The typical CGL policy defines “advertisement” as “a notice that is broadcast or published to the general public or specific market segments about your goods, products or services for the purpose of attracting customers or supporters.” Although television and radio commercials, magazine advertisements and billboards are clearly included as an “advertisement” under this definition, the analysis is harder when considering whether this would apply to features such as product packaging or store displays.In the case of E.S.Y., Inc. v. Scottsdale Ins. Co., No. 15-21349, 2015 U.S. Dist. LEXIS 143848 (S.D. Fla. 2015), the court was faced with the issue of whether hang tags attached to the policyholder’s garments were “advertisements” as defined by the plaintiff’s CGL policy. The policyholder argued that the hang tags on the garments were a printed advertisement, whereas the insurer contended that the hang tags were part of the garments themselves. Although the hang tags only provided minimal information, mainly the brand name of the policyholder, they were designed to attract customers. Moreover, the hang tags were attached to the outside of the garments. The court contrasted the policyholder’s hang tags with less fanciful hangtags are no more than a price tag sticker attached inside of the garment and, as a result, hidden from the view of a customer. Comparing the two types of hang tags, the court held that the policyholder’s hang tags were attached to the garment with the purpose of attracting the customers’ attention and were sufficiently exposed to the public to fit under the broad definition of “advertising” under the policy.
Likewise, in Selective Ins. Co. of Southeast v. Creation Supply, Inc., 2015 IL App (1st) 140152-U (2015), the policyholder was asserting insurance coverage for its defense of a trade dress claim involving markers with a square body and end-cap. The complaint alleged that the policyholder advertised the markers in retail store displays. In reviewing the retail store display to determine whether it constituted an advertisement, the court held that the placards placed above the bin of markers displayed the shape and design of the markers to attract customers, and thus, was an advertisement as defined by the insurance policy. However, the court noted that if the display was merely a large bin of the markers and nothing more, it may not constitute advertising.
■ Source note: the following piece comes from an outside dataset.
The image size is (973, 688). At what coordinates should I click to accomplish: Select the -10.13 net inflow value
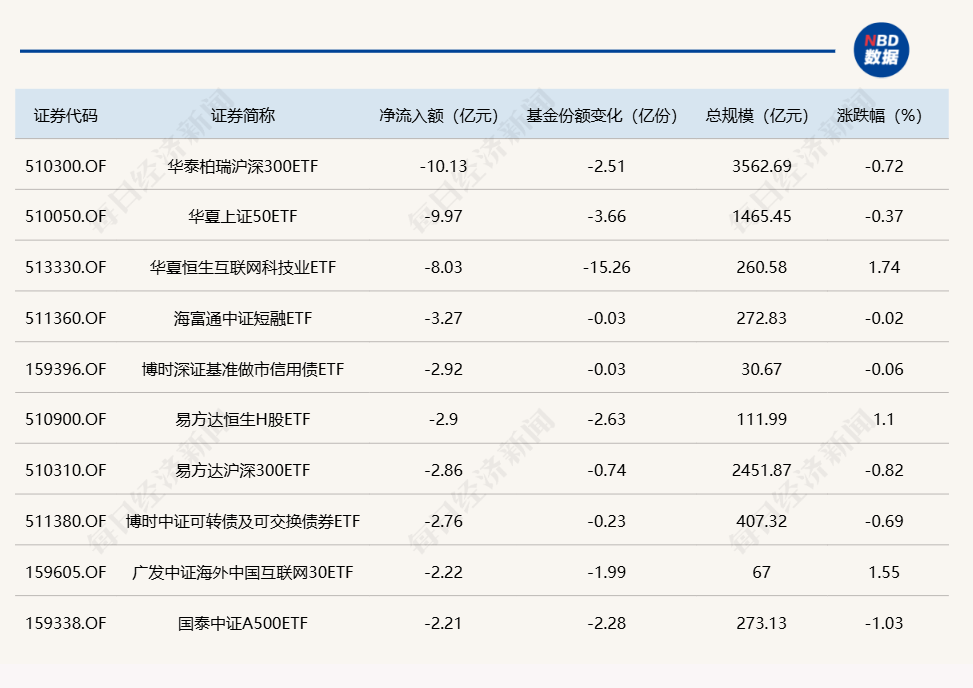[x=443, y=166]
While the underlying matter must include allegations involving an advertisement, CGL policies also require a causal connection between the injury alleged and the advertising activity at issue. The misconduct alleged must occur in the advertisement itself and the damages alleged must result from the advertisement.
For example, in the case of Erie Ins. Exch. v. Compeve Corp., 32 N.E.3d 160 (Ill. 1st Dis. 2015), the policyholder sold computers installed with counterfeit Microsoft software. Microsoft sued the policyholder for copyright infringement, among other claims, and the policyholder tendered the defense of the matter to its insurer. The insurer denied the claim, concluding that Microsoft’s complaint did not allege an “advertising injury.” Although Microsoft alleged that the policyholder advertised its counterfeit software that infringed Microsoft’s copyright, Microsoft did not allege that any copyrighted information was included in the policyholder’s advertisements. The court held that the advertisement of the infringing product is not the same as an advertisement that infringes a copyright. Therefore, the court held that there was no causal connection between the advertisement of the infringing software and the injury suffered by Microsoft.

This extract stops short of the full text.